Rhododendron removal January 14th 2024
There are an estimated 15,000 invasive species in the UK, 49 of those species are considered to be harmful to wildlife, and one of those species makes up one of out bread and butter tasks – Rhododendron ponticum. People ask ‘Why do you kill those plants, they’re nice, they have pretty flowers?’ Pretty flowers.. hmm… let’s see
The name Rhododendron translates as “Rose Tree”, ponticum refers to the plant’s home territory around the Black Sea (Latin name Ponticum Sinum). It is a member of the Ericaceae family, the same family as heather and bilberry, which explains why it likes acid soils.
Rhododendron was first introduced to Britain in 1763 from Gibraltar and was soon firmly installed in throughout the country in the ornamental gardens of stately homes. The fashion for this insidious threat continued up to the mid 1890s with R. ponticum becoming the favoured rootstock for grafting and cultivation. But a series of harsh Victoria winters wiped out many evergreen species, including some of the less hardy rhododendron. The remainders soon reverted back to their wild state, and as many country manors fell into disuse and management of stately grounds declined, the rhodys spread. Armed with an array of phytochemical weaponry and unimpeded by our native wildlife, Rhododendron ponticum soon began to dominate the countryside. BCV have seen the effects of this first hand at sites such as the Anderton Centre and Ravenden Clough, both sites were once the grounds of country estates, both sites were overrun with rhodys once left to their own devices.
What makes our enemy so deadly? To start with its roots, stems, leaves, flowers, pollen and nectar are loaded with grayanotoxins, a cocktail of phenols and diterpenes that have a range of toxic properties including anti-viral and anti-fungal properties. How R. ponticum employs these chemicals is still open to debate. One theory is that the grayanotoxins kill the mycorrhizal fungi the grows on the roots of any competing plants, preventing those plants absorbing essential nutrients such as phosphorus.
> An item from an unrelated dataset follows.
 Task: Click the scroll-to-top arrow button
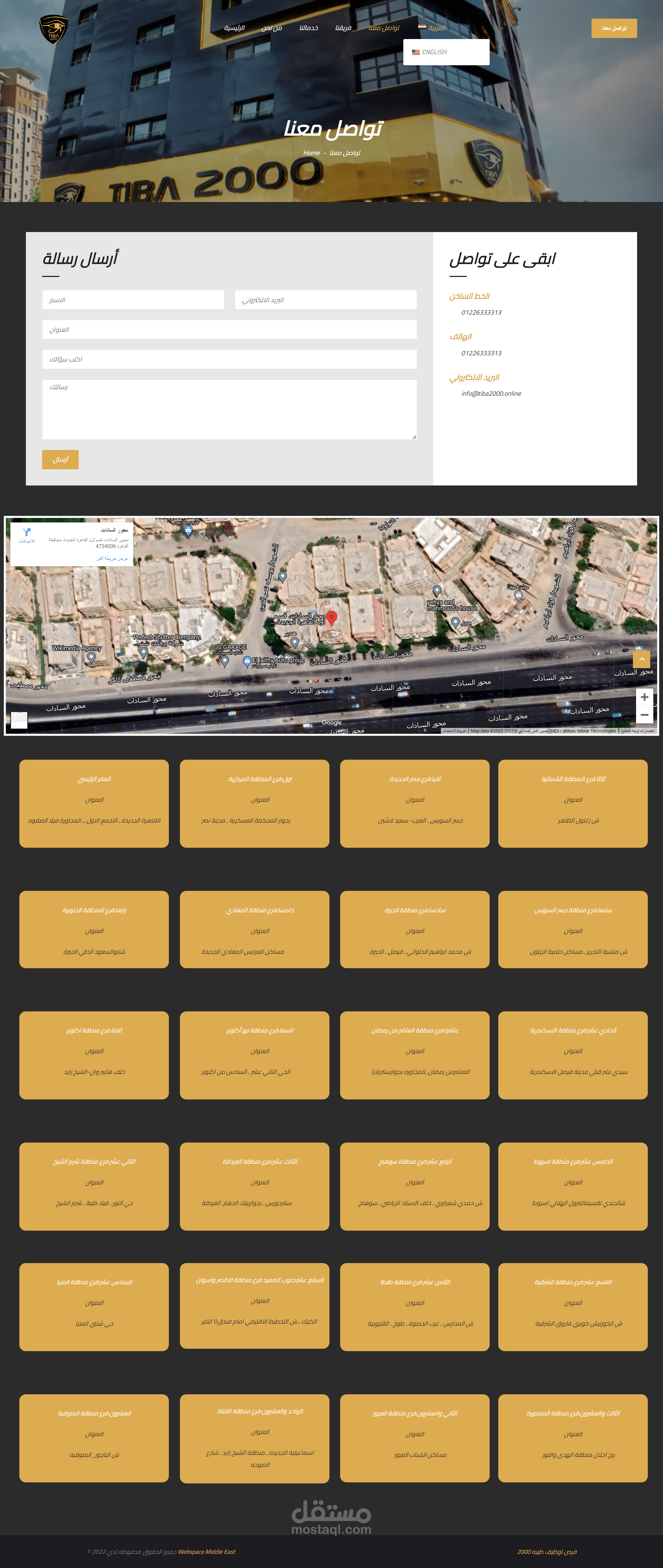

Another theory is that the toxins kill soil fauna such as worms and microbes which consequently inhibits nutrient cycling and availability of nutrients to other species. The theories surrounding methods of dispersal for grayanotoxins are equally as diverse. Researchers argue that toxins enter the soil via roots; by leachate from decaying leaf litter; by runoff from the plants leaves and stems and also by air. There are other theories that claim the toxic soil effects of rhodys are overstated and the likely cause of their dominance is that they shade out other species and out-compete them for nutrients and pollinating insects.
The toxicity of rhodys is beyond question. In addition to their damaging effects on habitats no native insect can survive nibbling rhody leaves, sheep and horses can die from eating them, and even humans have been harmed. There are records, dating back to 400 BC, of honey made from rhododendron nectar adversely affecting people who eat it. Apparently it has both hallucinogenic and laxative effects on the sufferer, so it’s not something you want to spread on your toast in the morning. Surprisingly the bees are immune to rhody toxins.
What other survival strategies to rhodys use? Well, they can spread both vegetatively, such as rooting at points where branches touch the ground, and also by seed. It takes a rhody between 12 and 20 years to mature and produce flowers, each of those flowers can generate as many as 3000 seeds each, that means a good sized shrub can produce around 7,000,000 seeds per year. The seeds are distributed by wind and can travel up to 500 metres from the parent. Winter Hill near Belmont shows just how effective this method of propagation can be, with rhody seedlings scattered across the hillside many hundreds of metres from the nearest mature individuals.
And the bad news doesn’t stop there. Rhododendron also spread a deadly fungus, Phytothora ramorum or Sudden Oak Death. First identified in California the fungus appeared in the UK in 2003 and is arguably now the greatest threat to our woodlands and heathlands. Rhododendron is responsible for the extinction of 150 native British species in the last 100 years. As more habitat is destroyed by the encroachment of rhododendron the more species suffer- trees, mosses, ferns, insects, amphibians, mammals, birds, nothing is unaffected. Pretty flowers? No.
This task we joined up with the British Mountaineering Council on Winter Hill to do battle with our arch-enemy. We were last up here around 8 or 10 years ago but BMC have been keeping up the fight on their own for the last few yeas. It’s a big job as rhodys have spread extensively across the hillside, and unfortunately the fires that ravaged Winter Hill in 2018 missed this area otherwise our work would have been done.
Anyway, many thanks to the BMC for working with us, and to Tom B for organising the BCV side of things.